La corrección política cierra el cerco

Daniela André, de diecinueve años, es la flamante Reina de la Vendimia de Godoy Cruz, Provincia de Mendoza.

Por Daniel Gentile

Daniela André, de diecinueve años, es la flamante Reina de la Vendimia de Godoy Cruz, Provincia de Mendoza. Desde el vamos, hablar de una flamante reina de belleza es anómalo, pues estos certámenes van cayendo uno a uno. Es tan gigantesco el poder que ha alcanzado la ideología de género, que ahora puede permitirse el lujo de prescindir de leyes para promulgar su dogma. De tal manera, los concursos de belleza femenina no están prohibidos, pero los organizadores se autoproscriben. Infiltrada en casi todos los medios de comunicación y en todos los partidos políticos, nada le costó a esta doctrina apoderarse del Estado, nombre con que se conoce a una entelequia que no es más que un grupo de personas que impone sus opiniones sobre el resto. Como todos ya hemos aprendido, la exhibición de chicas lindas, para elegir a la más linda, sólo consigue promover la cosificación de la mujer, exaltar un estereotipo de belleza heteropatriarcal y fomentar la violencia machista. Hay una evidente relación causa-efecto entre un concurso de esta clase y la creciente violencia que los hombres ejercen sobre las mujeres. Más concretamente, está muy bien ir suprimiendo estos eventos que pertenecen a un tiempo felizmente superado, pues de ese modo ayudaremos a disminuir la alarmante tasa de femicidios.
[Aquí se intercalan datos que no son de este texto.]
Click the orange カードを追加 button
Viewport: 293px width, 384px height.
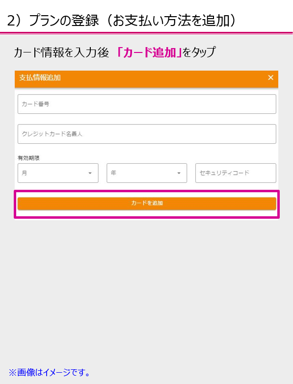point(147,204)
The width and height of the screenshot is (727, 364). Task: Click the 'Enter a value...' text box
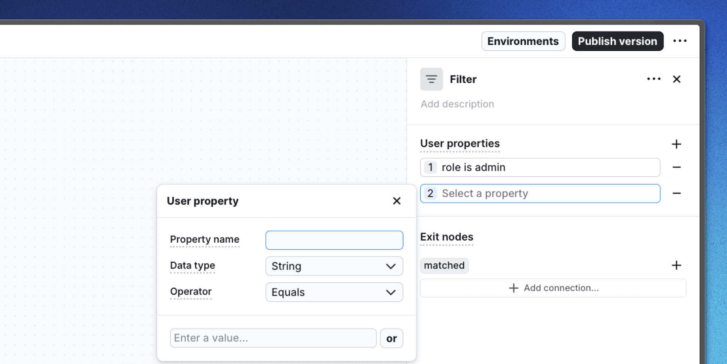click(x=273, y=338)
Pero, anómalo y todo, el hecho es que Daniela fue elegida Reina de la Vendimia de su ciudad, y una periodista le preguntó si estaba de acuerdo con la incorporación al certamen de personas trans. O sea, hombres disfrazados de mujeres. Ella podía responder “sí” o “no”. Le quedaba una tercera alternativa, que era abstenerse. Daniela contestó que no, que no le parecía bien, pues ellos (se animó a decir “ellos”), ya tienen su propia Vendimia, y en consecuencia cada uno debe respetar el lugar que le corresponde.
Ocurrió lo que debía ocurrir. Fue denunciada al Inadi por discriminación, y en la audiencia que se fijó tuvo que dar explicaciones. En realidad, debió pedir disculpas. No sé si una abstención la hubiera salvado. Creo que no, porque, con lógica, su negativa a pronunciarse sobre el tema bien podría haber sido interpretada como otra forma de discriminación.
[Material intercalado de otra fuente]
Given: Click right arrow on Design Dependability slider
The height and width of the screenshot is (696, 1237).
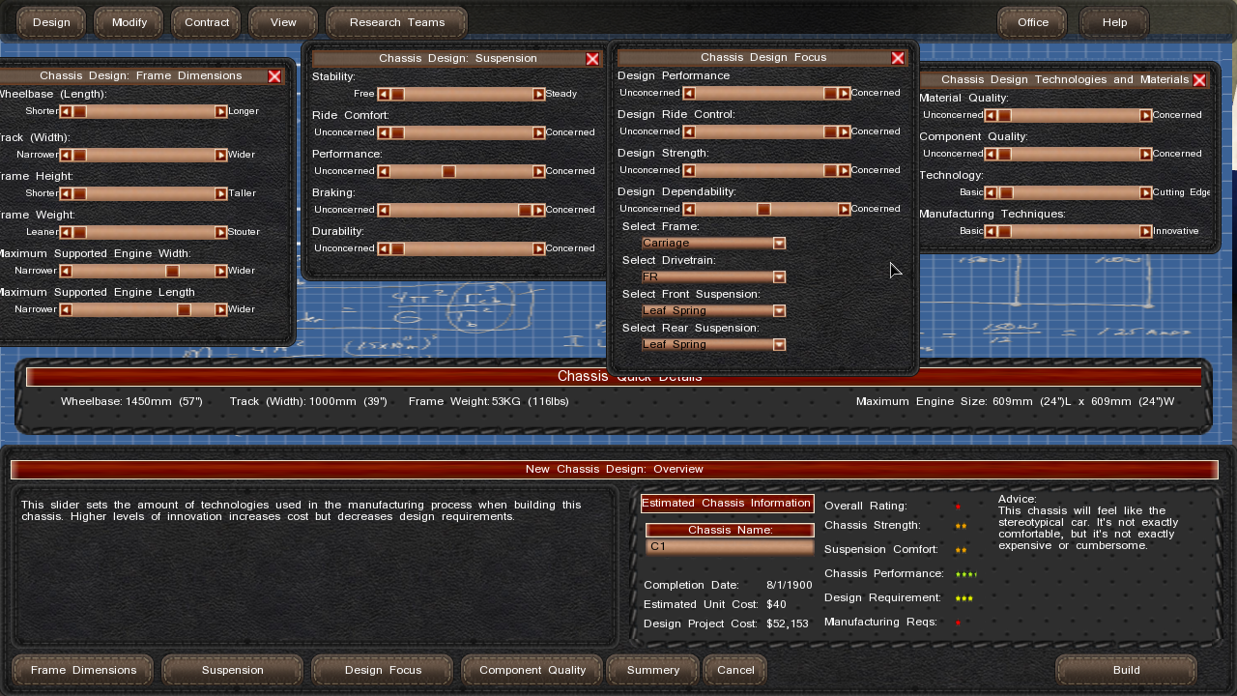Looking at the screenshot, I should pos(844,209).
Día a día vemos que personas que son denunciadas por distintos motivos a la Gestapo del pensamiento, agachan la cabeza y piden perdón (no se sabe de qué), para evitar males mayores. Esta resignada actitud de quienes (a veces por coraje, a veces por mera distracción), pronuncian palabras inadecuadas, no hace más que endurecer la aplicación del implacable código de la corrección política, que no prevé apelaciones. Por el carácter social que conllevan, sus condenas para quienes dicen lo que se debe callar o callan lo que se debe decir, son irrecurribles. Tal vez la historia empiece a cambiar cuando algunos, que son concientes de la tiranía que nos oprime, entiendan que tenemos que pagar un precio para recuperar la libertad.
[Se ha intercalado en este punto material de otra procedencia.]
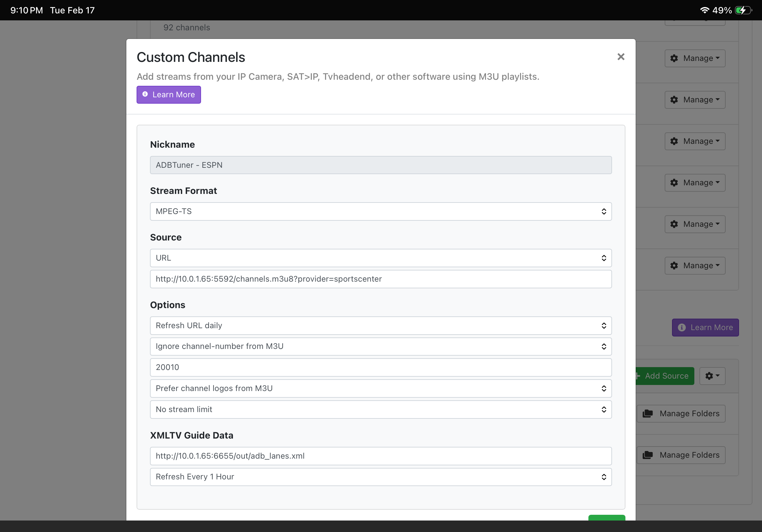Screen dimensions: 762x532
Task: Click the M3U source URL input field
Action: [x=380, y=279]
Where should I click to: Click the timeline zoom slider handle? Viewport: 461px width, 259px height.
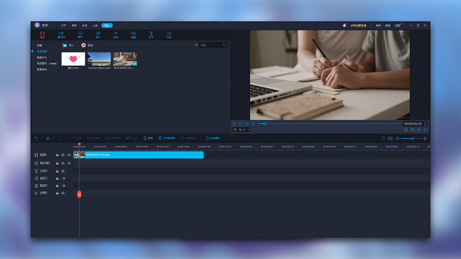pos(412,138)
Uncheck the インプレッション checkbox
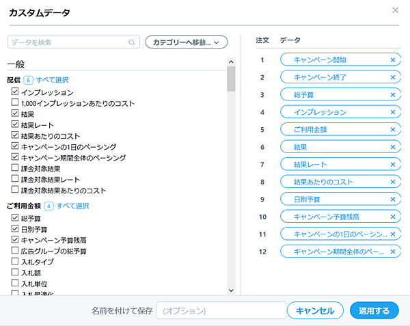This screenshot has width=410, height=326. coord(15,92)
Alguien podría decir que el caso de Daniela es uno más, entre miles, de personas que se atreven a opinar contra los dogmas de la filosofía oficial. Sin embargo, yo advierto algo novedoso. Daniela no salió a opinar espontáneamente; simplemente le hicieron una pregunta. La estructura dictatorial no le daba margen más que para una respuesta libre de riesgos. Toda contestación que no fuera la correcta, ponía en peligro su tranquilidad e incluso su libertad. No recuerdo que antes haya ocurrido algo así, que demuestre, de un modo tan gráfico e ilustrativo, cómo la dictadura del pensamiento único va cerrando el cerco, para que nadie saque los pies del plato.
En la Argentina, la tiranía políticamente correcta no es obra de los Kirchner, si bien se construyó en esos años. Esta ideología ha contado y cuenta con la protección de todo el arco político y comunicacional. La destrucción de este monstruo es una premisa para volver a respirar el aire de la libertad. Después, podremos ocuparnos del resto de las cosas.